Material Detection AI
Using artificial intelligence (AI), we developed a model that identifies materials in damaged buildings in Bucha, Ukraine. This model can recognize materials with up to 86% accuracy, depending on the type of material.
Project team:
Data analysis and development — Herman Mitish, Kateryna Lopatiuk
Research — Svitlana Usychenko, Roman Puchko
Communications — Natalie Shvets
Partners:
UNDP
Kyiv School of Economics (KSE)
Damaged in UA
Supported by:
UNDP
KSE
Year:
2023
Documents:
Project Inquiry
What if AI could analyze images of war-affected buildings in Ukraine, creating a detailed public database of their materials?  

What if we build a case study in a city like Bucha, so we could see how effectively AI identifies key resources like concrete and metal for reconstruction?  

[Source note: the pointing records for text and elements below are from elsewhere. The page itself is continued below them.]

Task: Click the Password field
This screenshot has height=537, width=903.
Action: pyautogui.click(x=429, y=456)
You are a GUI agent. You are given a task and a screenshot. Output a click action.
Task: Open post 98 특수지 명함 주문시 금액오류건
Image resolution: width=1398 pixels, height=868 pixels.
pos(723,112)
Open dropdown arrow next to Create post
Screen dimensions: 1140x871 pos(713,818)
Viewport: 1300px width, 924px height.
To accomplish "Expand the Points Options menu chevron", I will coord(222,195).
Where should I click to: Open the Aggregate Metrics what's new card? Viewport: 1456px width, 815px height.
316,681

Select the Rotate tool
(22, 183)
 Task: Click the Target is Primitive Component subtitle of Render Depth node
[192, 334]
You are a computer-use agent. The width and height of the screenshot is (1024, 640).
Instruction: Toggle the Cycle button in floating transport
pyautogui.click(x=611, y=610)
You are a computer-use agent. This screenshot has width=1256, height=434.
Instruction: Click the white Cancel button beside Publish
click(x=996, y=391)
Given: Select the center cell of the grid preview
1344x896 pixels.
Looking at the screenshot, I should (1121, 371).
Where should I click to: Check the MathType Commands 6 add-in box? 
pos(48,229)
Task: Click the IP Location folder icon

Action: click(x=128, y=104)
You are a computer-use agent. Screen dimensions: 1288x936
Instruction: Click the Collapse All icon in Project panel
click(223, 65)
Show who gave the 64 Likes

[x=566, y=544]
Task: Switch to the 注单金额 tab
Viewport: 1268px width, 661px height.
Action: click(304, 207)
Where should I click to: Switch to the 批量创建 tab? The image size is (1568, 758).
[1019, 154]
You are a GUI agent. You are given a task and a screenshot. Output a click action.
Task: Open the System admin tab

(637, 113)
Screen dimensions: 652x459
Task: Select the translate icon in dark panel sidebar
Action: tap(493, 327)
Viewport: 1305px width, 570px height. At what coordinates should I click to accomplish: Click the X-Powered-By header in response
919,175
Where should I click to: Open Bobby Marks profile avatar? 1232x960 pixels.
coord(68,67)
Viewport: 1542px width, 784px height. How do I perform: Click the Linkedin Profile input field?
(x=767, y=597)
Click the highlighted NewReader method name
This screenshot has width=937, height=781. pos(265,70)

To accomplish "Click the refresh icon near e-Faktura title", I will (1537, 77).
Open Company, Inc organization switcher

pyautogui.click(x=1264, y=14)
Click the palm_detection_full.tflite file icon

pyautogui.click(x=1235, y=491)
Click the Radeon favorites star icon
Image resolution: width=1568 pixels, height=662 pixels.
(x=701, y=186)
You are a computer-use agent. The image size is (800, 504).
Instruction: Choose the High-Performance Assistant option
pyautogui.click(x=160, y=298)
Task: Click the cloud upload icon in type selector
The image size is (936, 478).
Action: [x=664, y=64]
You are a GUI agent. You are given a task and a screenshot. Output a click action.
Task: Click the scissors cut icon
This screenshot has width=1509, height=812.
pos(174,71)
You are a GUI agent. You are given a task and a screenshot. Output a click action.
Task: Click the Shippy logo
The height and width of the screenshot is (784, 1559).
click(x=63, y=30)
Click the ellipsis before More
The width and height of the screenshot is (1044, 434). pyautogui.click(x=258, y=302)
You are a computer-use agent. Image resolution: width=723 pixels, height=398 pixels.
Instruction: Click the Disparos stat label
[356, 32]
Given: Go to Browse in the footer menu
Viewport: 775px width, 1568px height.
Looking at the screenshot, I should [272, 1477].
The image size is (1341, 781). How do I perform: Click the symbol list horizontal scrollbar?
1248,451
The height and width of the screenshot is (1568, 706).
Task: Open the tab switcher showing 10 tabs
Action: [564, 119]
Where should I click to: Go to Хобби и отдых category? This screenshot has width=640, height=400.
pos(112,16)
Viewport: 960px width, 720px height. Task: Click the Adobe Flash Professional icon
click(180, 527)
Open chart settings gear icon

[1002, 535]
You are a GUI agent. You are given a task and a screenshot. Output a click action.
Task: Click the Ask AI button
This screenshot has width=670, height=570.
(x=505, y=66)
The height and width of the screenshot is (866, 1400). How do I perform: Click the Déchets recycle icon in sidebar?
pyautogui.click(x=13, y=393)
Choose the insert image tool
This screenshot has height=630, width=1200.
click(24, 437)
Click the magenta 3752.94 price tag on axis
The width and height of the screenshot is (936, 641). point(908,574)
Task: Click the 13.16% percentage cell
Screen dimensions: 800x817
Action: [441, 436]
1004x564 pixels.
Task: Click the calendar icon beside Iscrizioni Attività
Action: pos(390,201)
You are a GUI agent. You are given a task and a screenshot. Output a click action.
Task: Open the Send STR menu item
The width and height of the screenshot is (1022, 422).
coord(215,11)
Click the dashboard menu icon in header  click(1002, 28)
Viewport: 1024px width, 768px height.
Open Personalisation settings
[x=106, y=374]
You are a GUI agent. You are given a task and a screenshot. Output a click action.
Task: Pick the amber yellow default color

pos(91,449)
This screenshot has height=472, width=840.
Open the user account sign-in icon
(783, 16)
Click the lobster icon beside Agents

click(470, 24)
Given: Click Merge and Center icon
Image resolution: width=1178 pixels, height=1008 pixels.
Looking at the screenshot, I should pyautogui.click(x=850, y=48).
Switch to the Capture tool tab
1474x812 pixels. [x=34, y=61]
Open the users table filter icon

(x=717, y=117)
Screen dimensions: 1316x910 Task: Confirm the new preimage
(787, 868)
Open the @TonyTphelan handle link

A successful approach could then be replicated across affected regions, promoting a more sustainable and informed rebuilding process by maximizing salvageable materials.
About
the Project
We trained an AI model to identify materials present in damaged and destroyed buildings in the city of Bucha. Leveraging data on destruction from Damaged In UA, this AI-model achieved an accuracy of up to 86% in classifying materials, with some variation depending on the type.
Drone images of the damaged buildings in Bucha, along with data on the level of damage and from open sources, formed the basis for the analysis. The results are available on an interactive web platform featuring two neural network models. The latest versions of the trained model excel at identifying metal sheets, while brick identification remains the weakest at 37% due to limited visibility in the images.
The AI identified materials like slate, metal tiles, concrete, bituminous roofing, and metal sheets most frequently.
These materials from destroyed buildings hold significant potential for reuse or recycling. Concrete, metal tiles, and metal sheets offer a 100% recycling rate. However, slate requires 100% disposal due to the presence of asbestos, a hazardous carcinogenic material.
Project Impact
Our methodology demonstrated its effectiveness in assessing damaged buildings across Ukraine. This allows for a more precise evaluation of destruction levels, leading to a better understanding of reconstruction needs across the country.

The approach is particularly valuable in areas with limited access due to minefields, where traditional ground-based assessments are not feasible.  Ultimately, this project enhances Ukraine's ability to evaluate destruction and offers hope for sustainable and informed reconstruction efforts.